An email by LAVC Professor Emeritus Joseph Dacursso generated from LACCD email daccurja [at] lavc.edu dated August 7, 2016, to Student 1, refuted a number of the claims made in Endrijonas’s response to the Accreditation Commission. Dacursso denied policies had been created by him and was unaware there had been a fact-finding mission into the Accreditation Complaint. Further Dacursso specifically stated “Since stepping down as Chair by 2007, I have disagreed with several important decisions the Dept. and its Chairmen since have made...as I thought those decisions would eventually weaken our curricula programs (particularly our production course offerings). Though the senior-most member of my Dept., my admonitions, suggestions, and teaching philosophy were pretty-much ignored by my colleagues.”
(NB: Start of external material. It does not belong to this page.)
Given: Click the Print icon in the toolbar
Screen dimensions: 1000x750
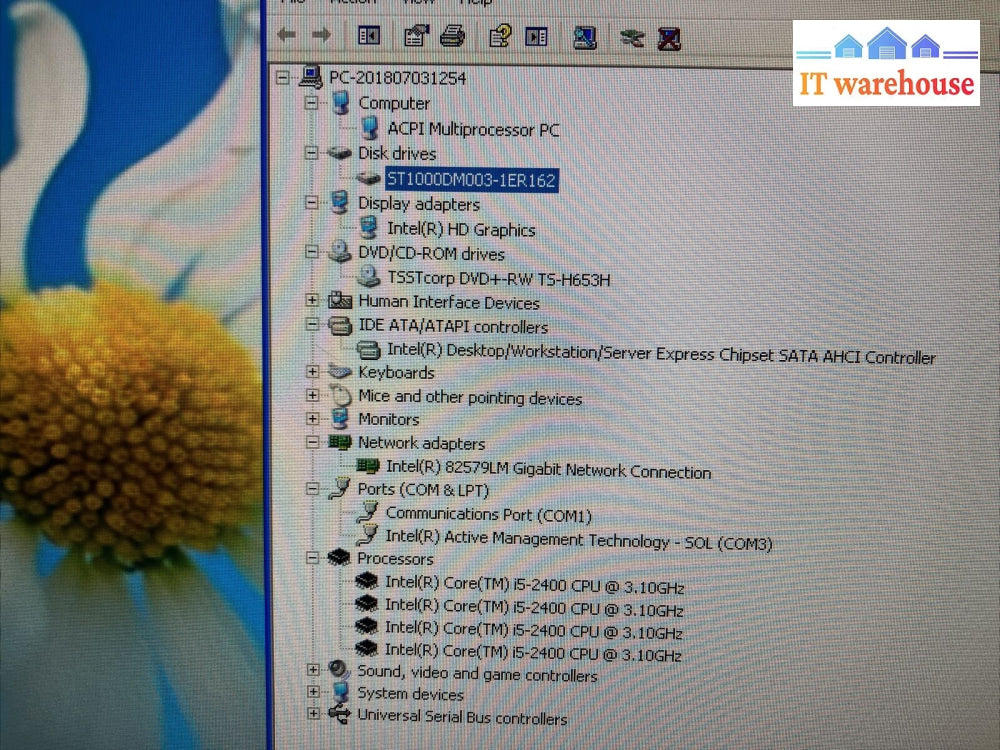Looking at the screenshot, I should tap(452, 37).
In 2009, a lawsuit was filed at the Van Nuys Courthouse by a Media Arts student who had attended LAVC since 2004, pursuing a Motion Picture Production Technician Certificate. The declaration filed with the Court included complaints mirroring the Accreditation Complaints in 2016, specifically “The Valley College literature states that instructors are required to provide a lab during class time in film production classes. However, Swelstad and Rodriguez refused to do so. Swelstad and Rodriguez would often lecture during the entire class period, despite the fact that Valley College literature states a lab should be offered during class. As a result, plaintiff had to find time outside of class to do the work he should have done during lab time.”
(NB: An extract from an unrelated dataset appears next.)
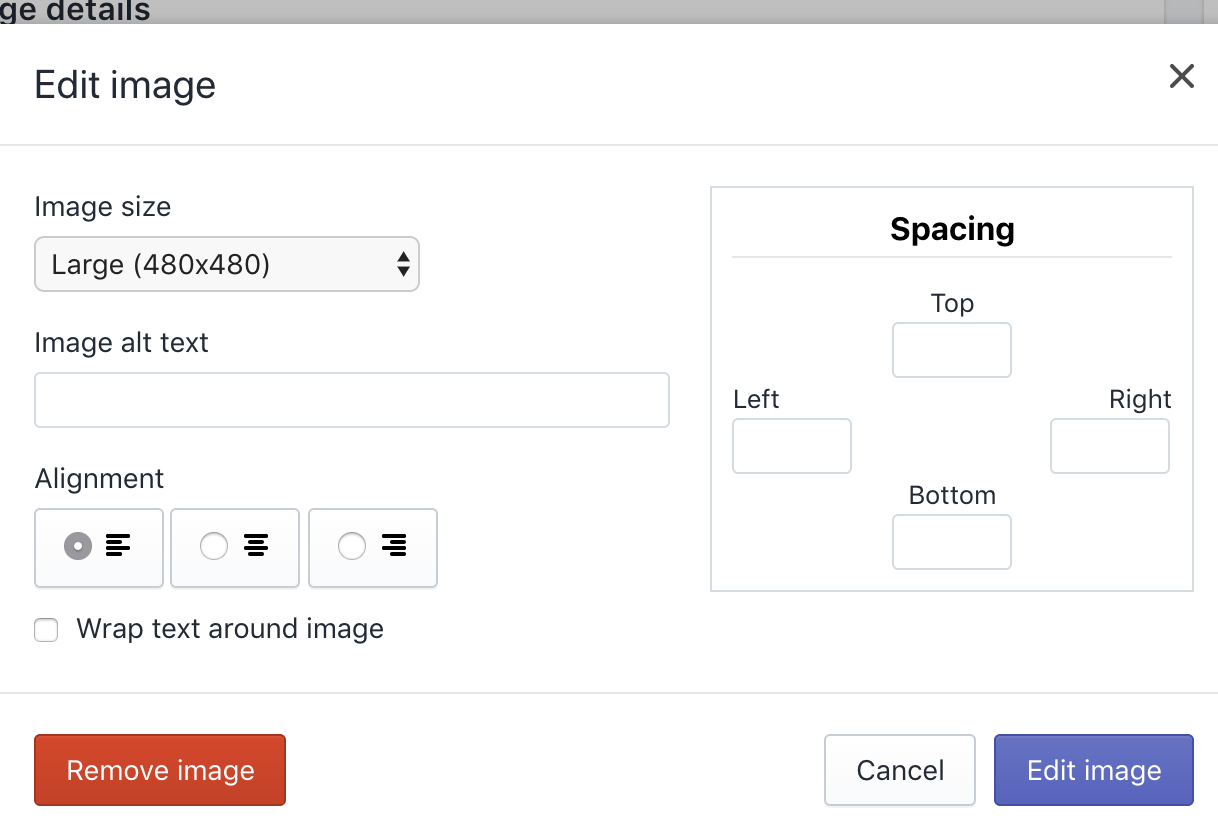This screenshot has height=834, width=1218.
Task: Focus the Bottom spacing field
Action: 951,542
The lawsuit further alleges that the student informed LAVC’s then President, Vice-President of Academic Affairs, Vice President of Student Services, Dean of Fine, Performing and Media Arts, and the entire Los Angeles Community College District Board of Trustees of multiple complaints without resolution. Further this student was retaliated against by Department Chair Eric Swelstad and Dean of Fine, Performing and Media Arts, Dennis Reed.

According to LACCD Board of Trustees Minutes May 23, 2012 – Dennis Reed also was involved in aggressively lobbying for the approval of the VACC (then called ‘Performing and Media Arts Center Facility’) for years prior to its final approval in 2016.
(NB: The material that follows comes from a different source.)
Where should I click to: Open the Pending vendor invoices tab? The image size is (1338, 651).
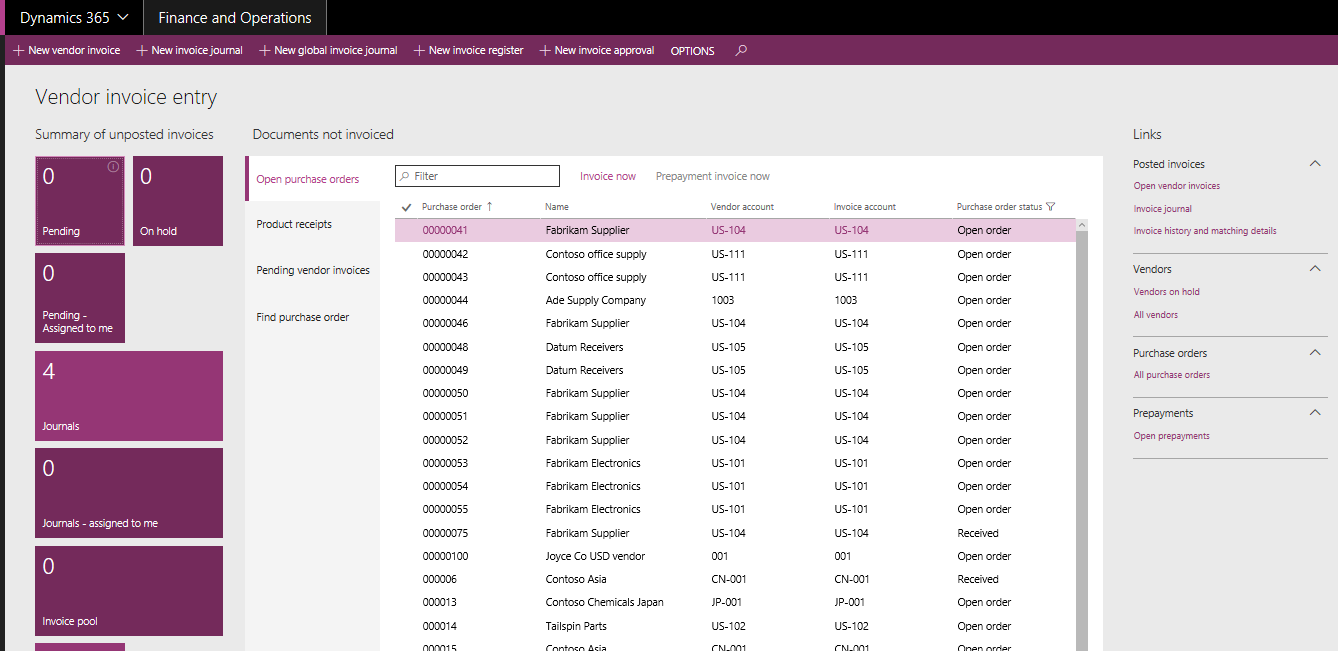(313, 270)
In 2013, Los Angeles Valley College was the recipient of the Deputy Sector Navigator – Information Communications Technology (ICT)/Digital Media Sector Grant. The Grant application specifically cited the need to provide training in Photoshop, After Effects, Maya, Pro Tools, and Avid Media Composer, obtain operating licenses for these software programs and creation of new courses specifically mentioning “Business of Entertainment.”

In the following two and a half-years under Endrijonas leadership between being awarded the Grant and the LACCD Board approving Construction of the VACC, the LAVC Media Arts Department did the opposite of what was submitted in the Grant Application. The Valley College Curriculum Committee minutes of September 11, 2013 included approval of archiving Media Arts 132 ‘The Business of Entertainment’ and Media Arts 121 ‘Advanced Digital Editing.’ After Effects and Photoshop were scheduled in one section, once a semester, once an academic school year. According to the Valley College Curriculum Committee minutes March 3, 2016, a proposal to remove Photoshop and After Effects from required courses for the Media Arts Post-Production Degree was submitted by the Media Arts Department.

Months later, Minutes from LAVC Career Technical Education Committee Meeting October 11, 2016 cite the CTE Dean discussing finally expending money to outfit the Media Arts Labs, “Laurie talked about the equipment in the Media Arts lab which was upgraded with $104,000 from the LA Hi-Tech Grant,” demonstrating that no money had been expended on the labs in the previous three years. The following semester Photoshop was converted to an online format not requiring the use of physical labs.

A year later, the Valley College Curriculum Committee minutes of May 24, 2017, show that the faculty of the Media Arts Department vigorously opposed the creation of new Broadcasting courses over Broadcasting faculty arguments that the new courses would allow students to utilize new TV studio in the Media Arts Building under construction.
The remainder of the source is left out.